The threat of famine and the battle for dwindling natural resources are increasingly being recognised as major factors in the exodus
José García Escobar and Melisa Rabanales write in The Guardian as part of the Global Development series.
Martina García grinds just enough maize kernels to make a handful of tortillas which she serves to her children and grandson for breakfast with a sprinkling of salt.
García, 40, must ration the family’s last few sacks of tiny corncobs after drought and prolonged heatwaves linked to the climate emergency devastated crops across Guatemala.
As a result, record numbers of subsistence farming families are going hungry: health officials registered more than 15,300 cases of acute malnutrition in children under five last year – up nearly 24% from 2018. It’s the highest number of acute malnutrition cases since 2015, when a severe drought destroyed harvests across Central America.
Rural communities in the Dry Corridor – a region which stretches through Guatemala, El Salvador, Honduras and Nicaragua – are bearing the brunt, with impoverished indigenous families like García’s in Jocotán, among the hardest hit.
“I’m lucky if I can find pumpkin flowers,” said the emaciated García. “But we mostly just eat tortillas.”
After an irregular rainy season and an unpromising harvest, almost 80% of maize grown in Guatemala’s highland region was lost, according to Oxfam. All that remains for many families are tiny corncobs studded with discoloured grains that look like rotten teeth.
In October 2109, a baby in a nearby community died after not eating for many days. At least 33,000 children need urgent medical treatment due to acute malnutrition, according to Oxfam Guatemala.
Central America is one of the world’s most dangerous regions outside a warzone, where a toxic mix of violence, poverty and corruption has forced millions to flee north in search of security.
Now, drought, famine and the battle for dwindling natural resources are increasingly being recognized as major factors in the exodus.
And it seems to be getting worse: 2019 was the driest year in a decade with only 65 days of rain, according to Guatemala’s National Institute of Seismology, Volcanology, Meteorology and Hydrology. Guatemala’s subsistence farmers depend on rainfall – which is increasingly erratic – and most lack alternative sources of water.
Around one million Guatemalans – 15% of the population – are currently unable to meet their daily food requirements, according to the World Food Programme (WFP).

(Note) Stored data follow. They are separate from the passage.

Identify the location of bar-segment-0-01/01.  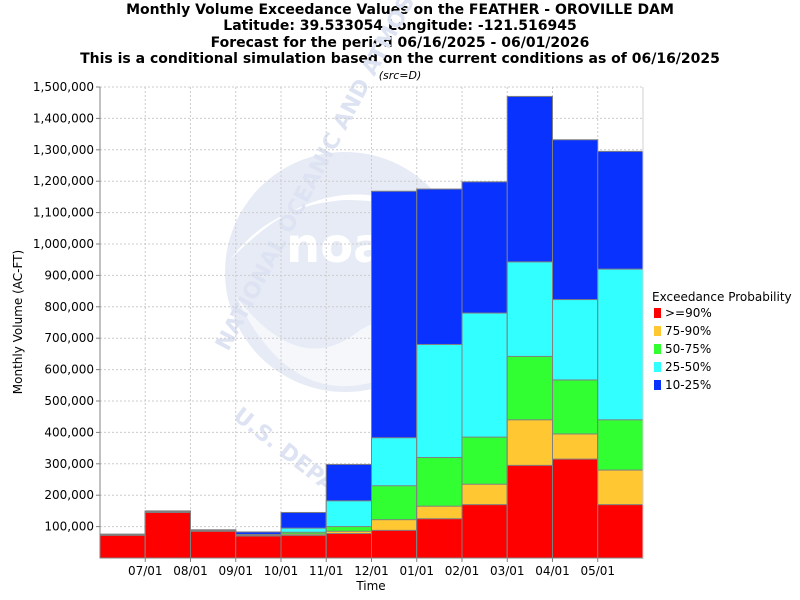
(440, 538).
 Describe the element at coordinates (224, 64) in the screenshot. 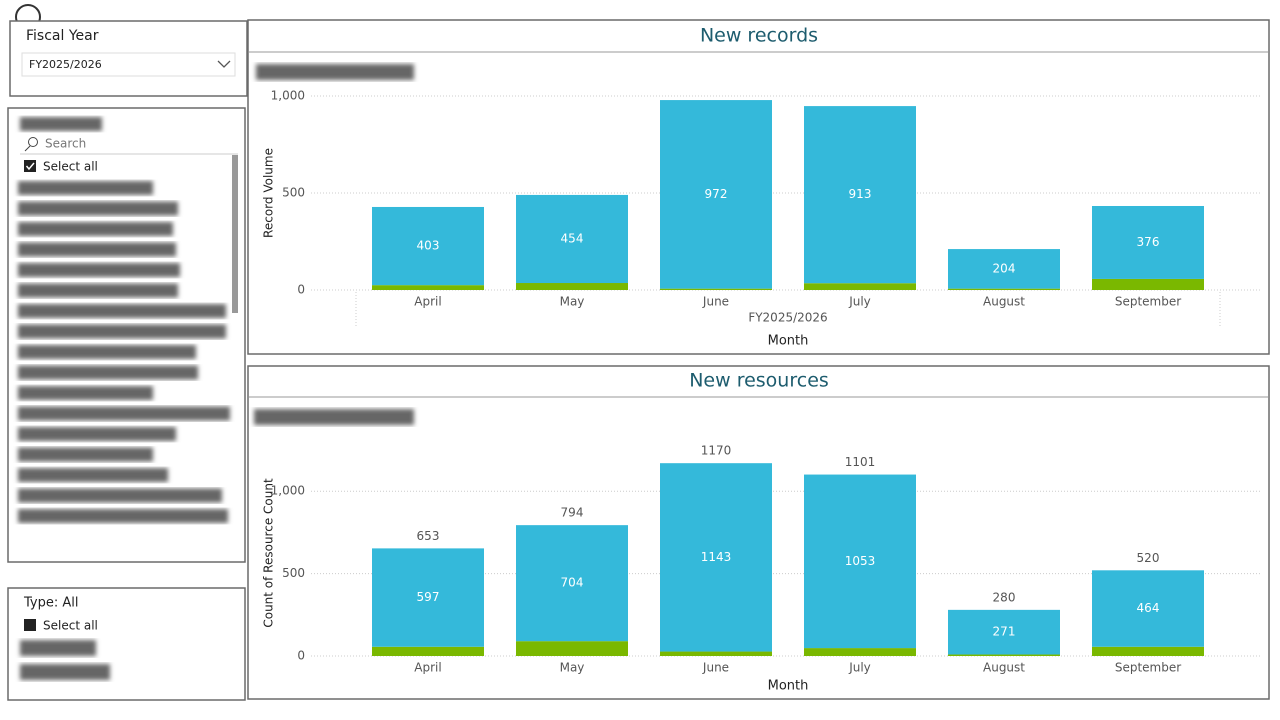

I see `chevron` at that location.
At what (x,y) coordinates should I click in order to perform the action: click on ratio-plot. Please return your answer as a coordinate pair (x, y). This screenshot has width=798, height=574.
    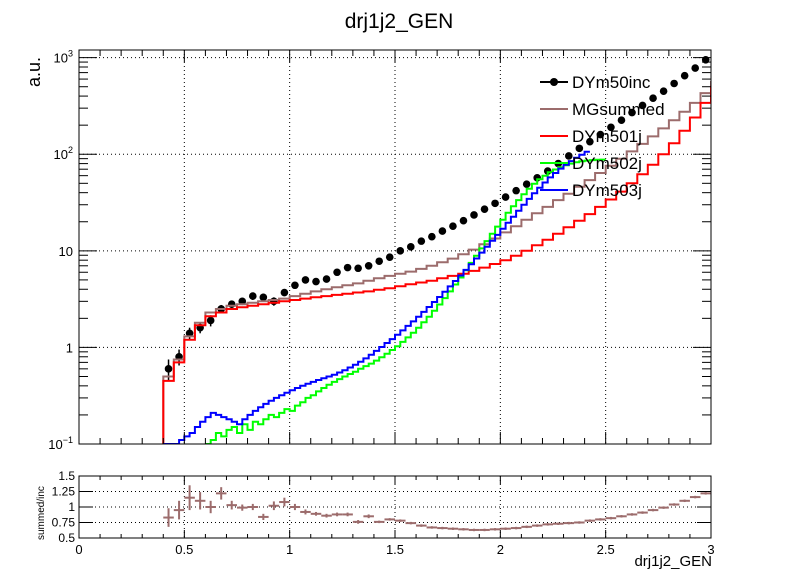
    Looking at the image, I should click on (437, 508).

Amid the growing threat of famine, almost 265,000 Guatemalans migrants searching for work, safety and food security were detained at the US southern border in 2019 – a 130% increase on the previous fiscal year.
Worsening hunger across the region is a factor in the rise in migrant caravans trying to reach the US overland, according to both analysts and migrants themselves.
The caravans have been met with repression and hostility by Mexican and American authorities who accuse the migrants and refugees of political subversion and criminality.
Hunger is not a new phenomenon in Guatemala: at least 60% of the population live in poverty, hundreds of thousands rely on food aid, and almost 50% of children suffer stunted physical and cognitive development due to chronic malnourishment.
But experts warn that the additional burden of extreme weather is overwhelming these communities, which have been long ignored and repressed by the government.
Marc-Andre Prost, a WFP regional nutrition adviser, told Reuters: “Climate change is not responsible for this situation but it’s definitely exacerbating a situation where people don’t have the capacity to cope.”
Guatemala’s new president, Alejandro Giammattei, like numerous predecessors, has pledged to make child malnutrition a national priority, but the 2020 budget proposed a decrease of $27m to the ministry of health and a $13m increase for defense. (Congress failed to approve the budget in November, and details of the new budget have not yet been released.)
For García, the situation is desperate: food aid has yet to reach her canton, so once the maize runs out in March, she must find backbreaking work picking coffee – or else risk starvation. There’s no guarantee she’ll even find work, as a leaf-eating fungus known as roya – which thrives in warm conditions – has also devastated coffee crops.
García, who’s weak from chronic hunger, said: “I’ll get paid $4 a day. But if I pick less than 46kg, I won’t get paid.”